That’s because many car owners stick with the same insurer, assuming that a low premium last time means a low premium this time too. According to GoCompare, 8.8 million drivers rolled-over their last car insurance renewal without checking for cheaper premiums, missing out on typical savings of around £240 each. 

8.8 million drivers rolled-over their last car insurance renewal without checking for cheaper premiums, missing out on typical savings of around £240 each.

The survey found that 31% of drivers have stayed with the same insurer for three years or more and nearly half (46%) of the 8.8m drivers who allowed their cover to automatically renew did so in the belief that because their insurer was cheapest last time they were bound to be good value this time around too.

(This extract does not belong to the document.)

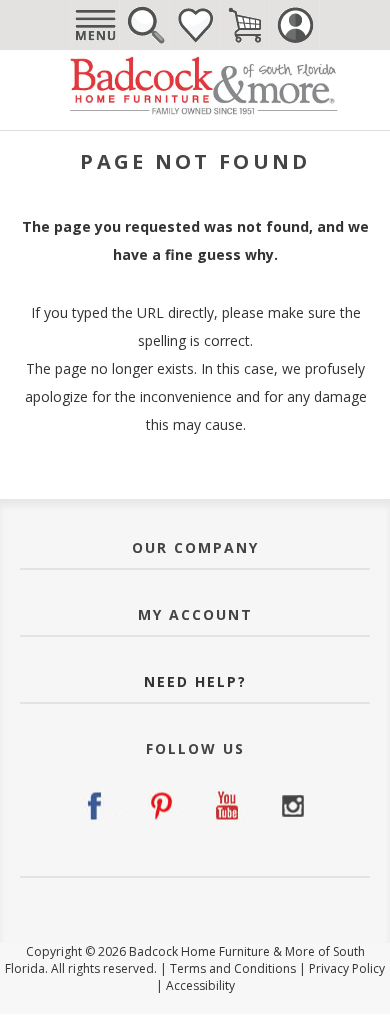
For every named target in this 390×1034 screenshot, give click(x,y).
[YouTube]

Other reasons why drivers auto renew their policies include: 

  • Loyalty to an insurer which has ‘always looked after them'- 26%
  • Too much hassle, even if they can save money - 18%
  • They find car insurance confusing and lack the confidence to switch - 6%
  • Worried that they will lose their no claims discount - 6%

Of the 66% of drivers who didn't allow their car insurance to roll-over at their last renewal, 52% wanted to find cheaper cover and save money and 40% didn't trust their insurer to give them the best deal year after year. 28% believe they get a better deal as a new customer.

GoCompare’s Lee Griffin commented: "Millions of drivers are potentially overpaying for their car insurance in the mistaken belief that an insurer offering the cheapest premium one year is bound to offer the same good value the next.

“However, many drivers have found that insurers often offer the sweetest deals to new customers whilst pushing up premiums for their existing customers. Switched on motorists know that when it comes to car insurance, loyalty seldom pays.

Insurers typically send out renewal notices two to three weeks before a policy is due to come to an end and you should use this time to shop around to see if you can get a better deal. Many insurers will automatically renew your insurance unless you contact them to tell them otherwise and their letter will focus on the convenience of needing to do nothing at all in order for your insurance to continue.

That’s convenient if you're happy to proceed without first checking if your new premium is still competitive. Insurers review their pricing regularly for different risks so there's no such thing as a ‘best buy' car insurance policy which will be the best value year after year.

If you do decide to switch insurers to save money, don't forget to contact your old insurer in good time to advise them that you wish to cancel your policy when it expires. If you don't get in touch they may renew your policy using an existing direct debit and you could face a cancellation charge when you realise you've got two policies in force.